> Your task: After locating the line that contains "Given: Click the 'For' placeholder text" in the following entries, reproduce it and each later line exactly, including the last.

[Start of section]

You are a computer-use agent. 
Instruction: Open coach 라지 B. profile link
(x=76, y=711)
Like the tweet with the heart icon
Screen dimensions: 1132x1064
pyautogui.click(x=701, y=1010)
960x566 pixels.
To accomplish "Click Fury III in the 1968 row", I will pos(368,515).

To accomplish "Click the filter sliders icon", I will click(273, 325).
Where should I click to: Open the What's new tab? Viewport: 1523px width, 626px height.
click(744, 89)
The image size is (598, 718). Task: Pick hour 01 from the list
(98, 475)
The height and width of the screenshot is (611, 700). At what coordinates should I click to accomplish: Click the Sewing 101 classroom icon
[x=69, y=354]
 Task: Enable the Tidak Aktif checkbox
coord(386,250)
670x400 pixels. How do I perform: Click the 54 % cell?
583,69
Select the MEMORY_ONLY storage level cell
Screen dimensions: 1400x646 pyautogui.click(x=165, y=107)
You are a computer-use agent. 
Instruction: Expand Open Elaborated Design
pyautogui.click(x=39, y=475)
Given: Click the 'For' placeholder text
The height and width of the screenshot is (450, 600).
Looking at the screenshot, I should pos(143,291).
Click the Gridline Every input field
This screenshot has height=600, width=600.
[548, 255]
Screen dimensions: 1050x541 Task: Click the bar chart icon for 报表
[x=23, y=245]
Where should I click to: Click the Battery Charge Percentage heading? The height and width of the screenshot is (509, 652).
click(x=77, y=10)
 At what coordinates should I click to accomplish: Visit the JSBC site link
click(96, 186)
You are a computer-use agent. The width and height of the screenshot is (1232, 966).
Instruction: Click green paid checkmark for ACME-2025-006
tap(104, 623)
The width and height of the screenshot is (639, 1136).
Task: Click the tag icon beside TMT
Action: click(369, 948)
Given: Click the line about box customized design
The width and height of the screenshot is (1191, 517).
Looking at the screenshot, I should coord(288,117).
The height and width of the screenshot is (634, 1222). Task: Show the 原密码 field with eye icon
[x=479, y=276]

[End of section]

> Response to this exercise:
Given: Click the 'For' placeholder text
The height and width of the screenshot is (450, 600).
Looking at the screenshot, I should pos(143,291).
Click the Gridline Every input field
This screenshot has height=600, width=600.
[548, 255]
Screen dimensions: 1050x541 Task: Click the bar chart icon for 报表
[x=23, y=245]
Where should I click to: Click the Battery Charge Percentage heading? The height and width of the screenshot is (509, 652).
click(x=77, y=10)
 At what coordinates should I click to accomplish: Visit the JSBC site link
click(96, 186)
You are a computer-use agent. The width and height of the screenshot is (1232, 966).
Instruction: Click green paid checkmark for ACME-2025-006
tap(104, 623)
The width and height of the screenshot is (639, 1136).
Task: Click the tag icon beside TMT
Action: click(369, 948)
Given: Click the line about box customized design
The width and height of the screenshot is (1191, 517).
Looking at the screenshot, I should coord(288,117).
The height and width of the screenshot is (634, 1222). Task: Show the 原密码 field with eye icon
[x=479, y=276]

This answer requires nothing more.